In contrast, Nick Saban, Urban Meyer and Les Miles have met or exceeded the program long-run average at nearly every stop they have been at (Saban at MSU has a similar profile to Hoke at M vis-à-vis program avg.)
The mark of a good coach is that they made their teams better. The mark of a great coach is that they made their programs better. Both Saban (LSU and Bama) and Meyer (FLA and Ohio) took decent to good programs and made them better. Miles also built upon a strong LSU program and did not regress even with the pace that Saban had set before him.
The other remarkable evidence in recent times are made up of four coaches at three power programs and one decent/good program. Pete Carroll, Jim Harbaugh, Bob Stoops and Mark Richt all set examples of blistering beginnings that M should push to emulate in the next two years.
Carroll and Stoops in particular took power programs and strengthened their long-run advantages.
Hoke’s numbers so far look more like Mack Brown and John Cooper, numbers which are underwhelming to say the least. Mack’s CEO style relies on maintaining the advantage of the program to pull in the best recruits. From Tulane to North Carolina and finally to Texas, Brown’s numbers are not earth-shattering, but they do offer a model for program consistency, if not extreme short-run success.
So, that leaves the questions which is the title to this diary, how many wins does Hoke need to keep his job (using the power program winning percentage as a central metric). Assuming that Hoke does win the Copper Bowl, to maintain the program's long-run success factor, Hoke must win 20 games in the next two seasons. This may sound unreachable sitting here today, but it could be 9 in 2014 and 11 in 2015, the distribution of the wins in a particular year does not matter, but Hoke needs those 20 wins to run his type of program.
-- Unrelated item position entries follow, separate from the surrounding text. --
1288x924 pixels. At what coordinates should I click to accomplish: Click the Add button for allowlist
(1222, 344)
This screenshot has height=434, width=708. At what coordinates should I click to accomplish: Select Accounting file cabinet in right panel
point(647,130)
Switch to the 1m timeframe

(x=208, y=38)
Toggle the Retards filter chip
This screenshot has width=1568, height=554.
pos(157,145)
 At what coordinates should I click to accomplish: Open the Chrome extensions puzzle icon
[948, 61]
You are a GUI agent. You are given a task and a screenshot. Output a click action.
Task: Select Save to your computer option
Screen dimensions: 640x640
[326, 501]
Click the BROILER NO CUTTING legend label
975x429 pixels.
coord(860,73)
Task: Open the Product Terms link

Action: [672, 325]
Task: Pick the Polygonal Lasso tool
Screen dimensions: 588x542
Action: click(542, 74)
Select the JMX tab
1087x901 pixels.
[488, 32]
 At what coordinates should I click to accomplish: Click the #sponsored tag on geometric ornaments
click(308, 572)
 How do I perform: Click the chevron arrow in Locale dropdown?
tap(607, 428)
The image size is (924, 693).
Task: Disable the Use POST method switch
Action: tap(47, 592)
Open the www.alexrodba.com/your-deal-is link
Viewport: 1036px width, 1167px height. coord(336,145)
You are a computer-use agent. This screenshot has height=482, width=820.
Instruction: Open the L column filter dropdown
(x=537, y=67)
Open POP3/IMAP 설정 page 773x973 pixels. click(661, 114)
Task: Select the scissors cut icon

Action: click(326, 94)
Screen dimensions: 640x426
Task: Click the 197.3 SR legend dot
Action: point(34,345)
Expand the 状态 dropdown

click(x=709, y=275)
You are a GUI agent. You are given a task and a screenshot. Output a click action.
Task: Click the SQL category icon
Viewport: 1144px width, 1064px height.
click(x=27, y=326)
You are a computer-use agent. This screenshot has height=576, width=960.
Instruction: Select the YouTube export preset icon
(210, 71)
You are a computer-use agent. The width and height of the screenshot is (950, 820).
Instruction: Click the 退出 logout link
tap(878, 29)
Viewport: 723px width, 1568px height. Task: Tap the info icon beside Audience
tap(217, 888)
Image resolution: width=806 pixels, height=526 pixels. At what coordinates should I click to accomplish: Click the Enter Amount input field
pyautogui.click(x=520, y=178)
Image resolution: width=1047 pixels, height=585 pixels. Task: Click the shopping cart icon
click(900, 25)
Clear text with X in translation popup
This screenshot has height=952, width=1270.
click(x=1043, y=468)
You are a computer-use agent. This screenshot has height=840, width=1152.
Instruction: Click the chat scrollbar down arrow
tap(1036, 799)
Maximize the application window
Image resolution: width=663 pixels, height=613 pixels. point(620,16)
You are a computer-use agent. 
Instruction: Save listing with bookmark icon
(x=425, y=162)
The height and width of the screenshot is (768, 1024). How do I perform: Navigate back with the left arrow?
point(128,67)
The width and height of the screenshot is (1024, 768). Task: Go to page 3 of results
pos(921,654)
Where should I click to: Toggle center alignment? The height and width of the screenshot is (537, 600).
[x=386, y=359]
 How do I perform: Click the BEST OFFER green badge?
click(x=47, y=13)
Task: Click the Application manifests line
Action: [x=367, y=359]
This record assumes 10 wins evenly in both years. The power program strategy that Hoke is utilizing relies on the belief that that M is indeed a power thus attracting the recruits who want to be at said power. If that belief is lost, there could be a feedback loop whereas the loss of prestige eats away at the base which believes in that prestige and the entire program continues on this plateau of blah.